[Stored records]
******
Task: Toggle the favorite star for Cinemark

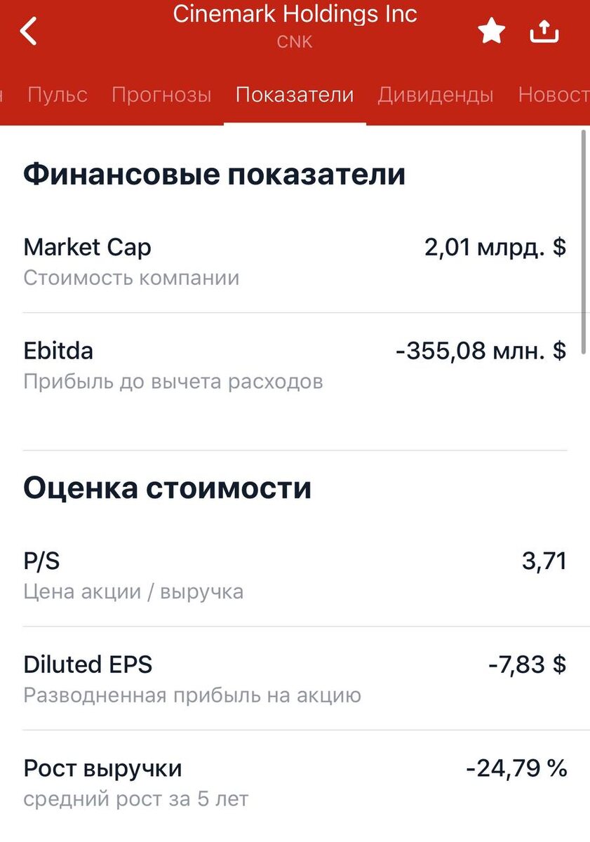Action: pos(491,31)
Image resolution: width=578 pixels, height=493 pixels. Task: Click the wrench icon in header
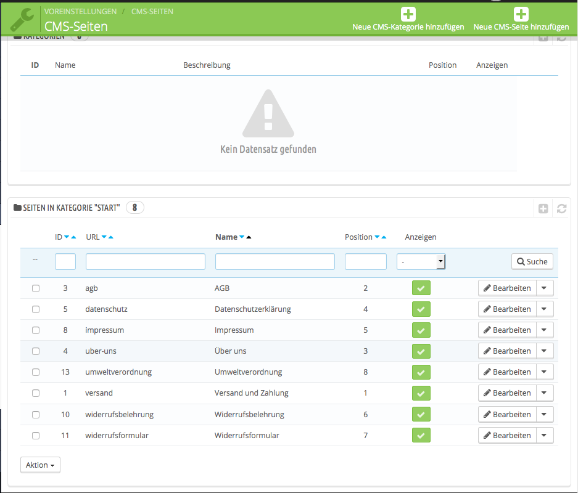[22, 20]
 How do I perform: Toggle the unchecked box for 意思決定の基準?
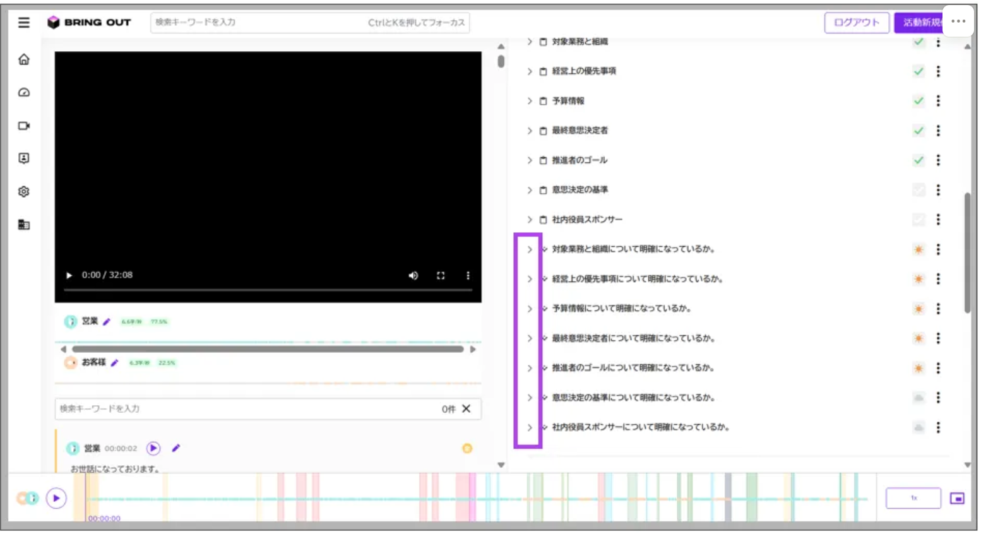click(x=919, y=190)
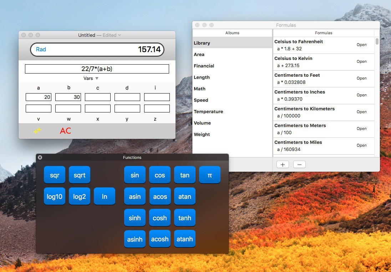Insert the π constant
The image size is (391, 272).
tap(209, 175)
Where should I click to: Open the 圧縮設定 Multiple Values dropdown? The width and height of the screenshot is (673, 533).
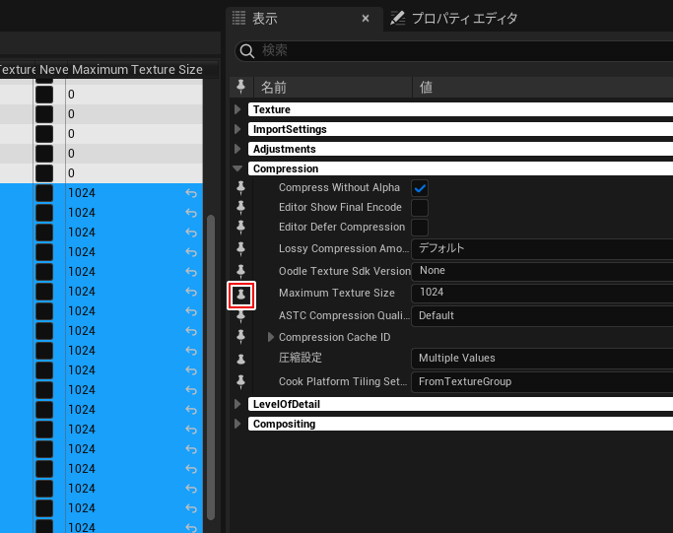click(542, 358)
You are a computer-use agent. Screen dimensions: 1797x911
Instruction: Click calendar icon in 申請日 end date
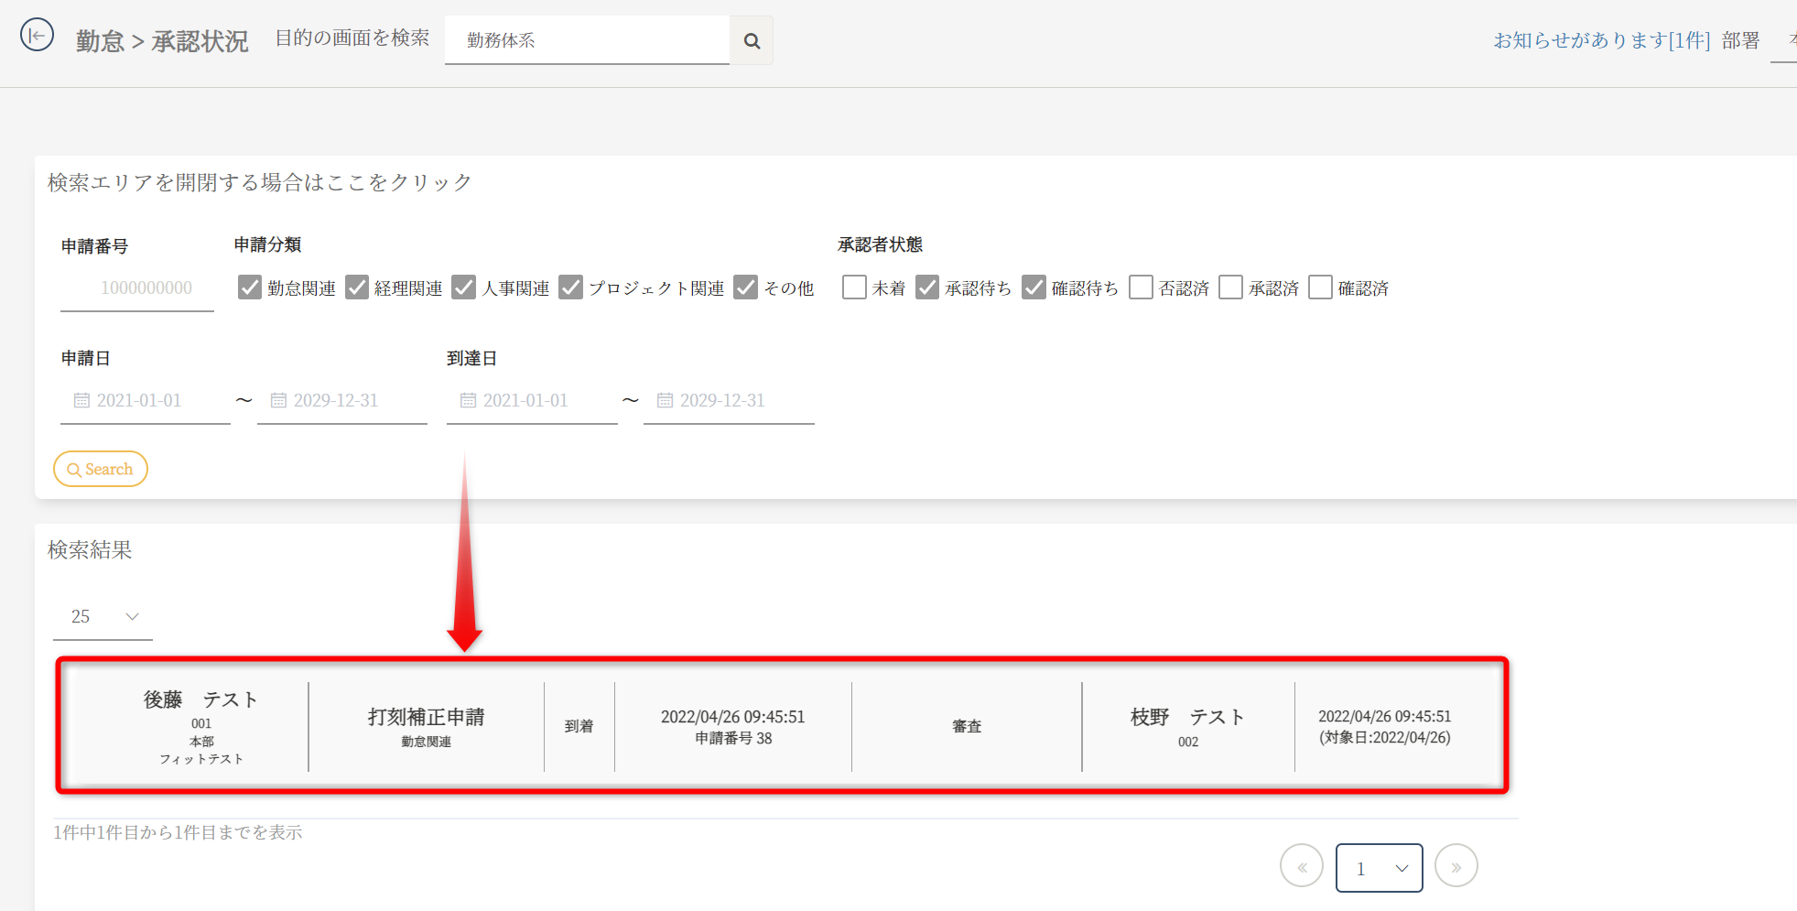tap(278, 400)
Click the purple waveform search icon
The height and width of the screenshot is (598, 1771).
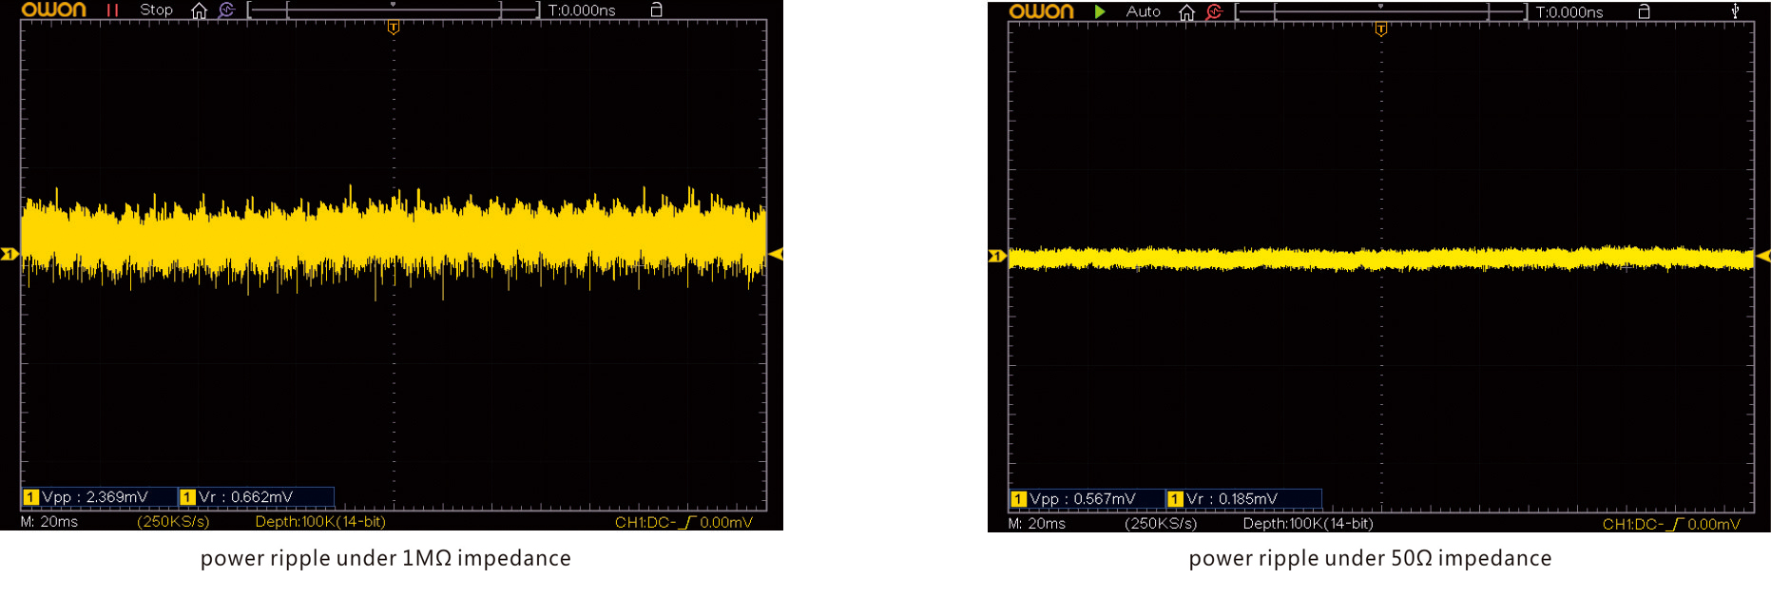[x=226, y=10]
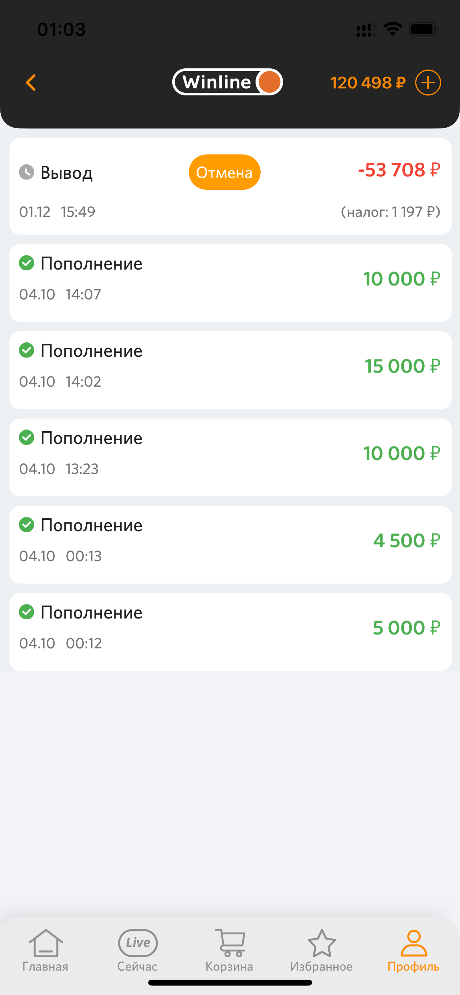Image resolution: width=460 pixels, height=995 pixels.
Task: Open the 13:23 Пополнение entry
Action: 230,457
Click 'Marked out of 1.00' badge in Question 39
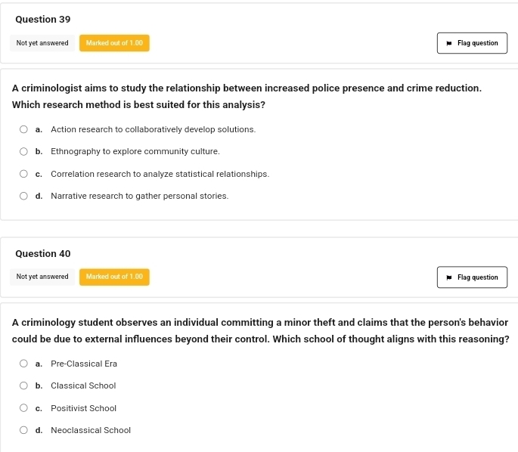Screen dimensions: 518x452 tap(114, 43)
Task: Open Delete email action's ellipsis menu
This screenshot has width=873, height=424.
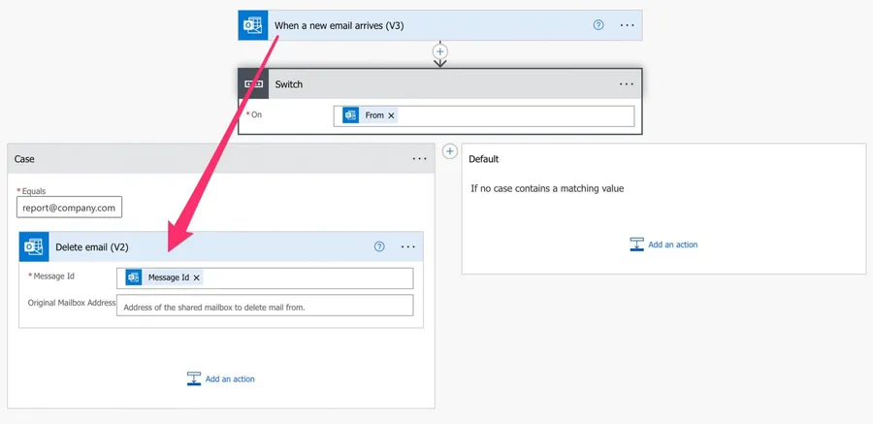Action: click(x=408, y=247)
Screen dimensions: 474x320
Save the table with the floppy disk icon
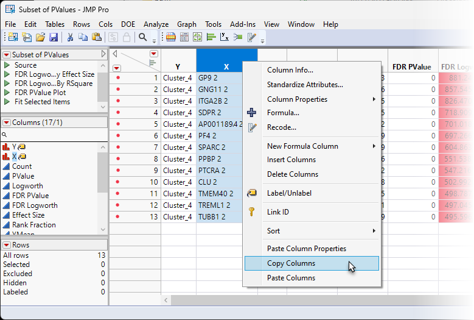[54, 38]
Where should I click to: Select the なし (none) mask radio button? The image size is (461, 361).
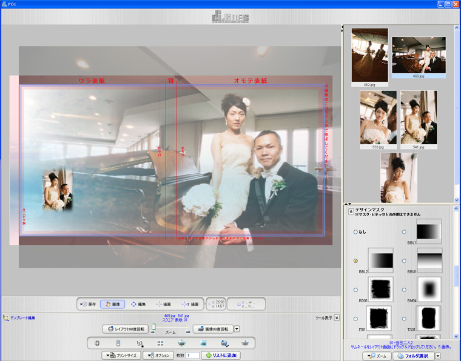coord(356,231)
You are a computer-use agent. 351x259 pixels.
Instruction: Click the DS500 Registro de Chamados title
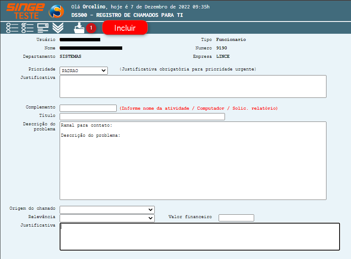[x=127, y=15]
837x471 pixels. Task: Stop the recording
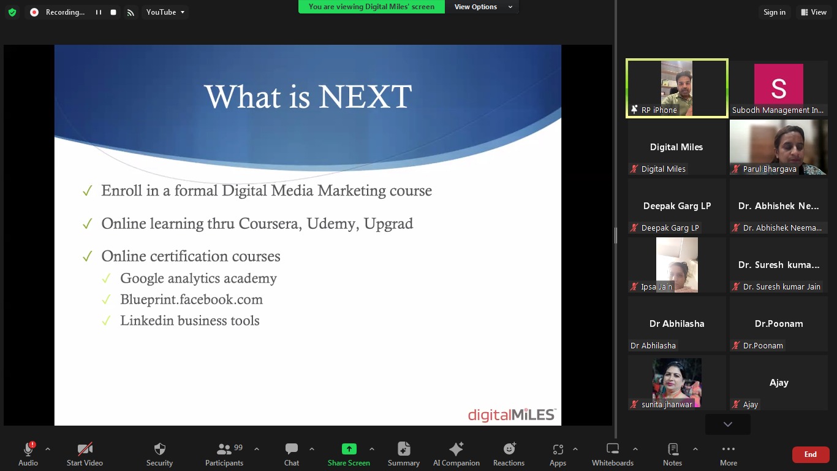pos(113,12)
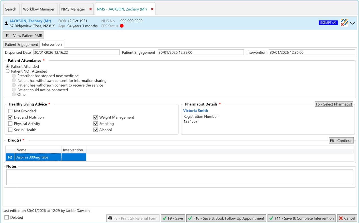Click the red EPS Status indicator
This screenshot has height=223, width=359.
[122, 26]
******
▸ REQUIREMENT: Omit the pictures, and please restate word for word the lines running from the line with "Task: Open Delete" to the end of the entries.

▸ SOLUTION TO THE PROBLEM:
Task: Open Delete email action's ellipsis menu
This screenshot has width=873, height=424.
Action: click(x=408, y=247)
Screen dimensions: 474x320
Save the table with the floppy disk icon
[54, 38]
Where should I click to: Select the なし (none) mask radio button? The image size is (461, 361).
coord(356,231)
You are a computer-use agent. 351x259 pixels.
Instruction: Click the DS500 Registro de Chamados title
[x=127, y=15]
837x471 pixels. Task: Stop the recording
pos(113,12)
Click the red EPS Status indicator
This screenshot has height=223, width=359.
[122, 26]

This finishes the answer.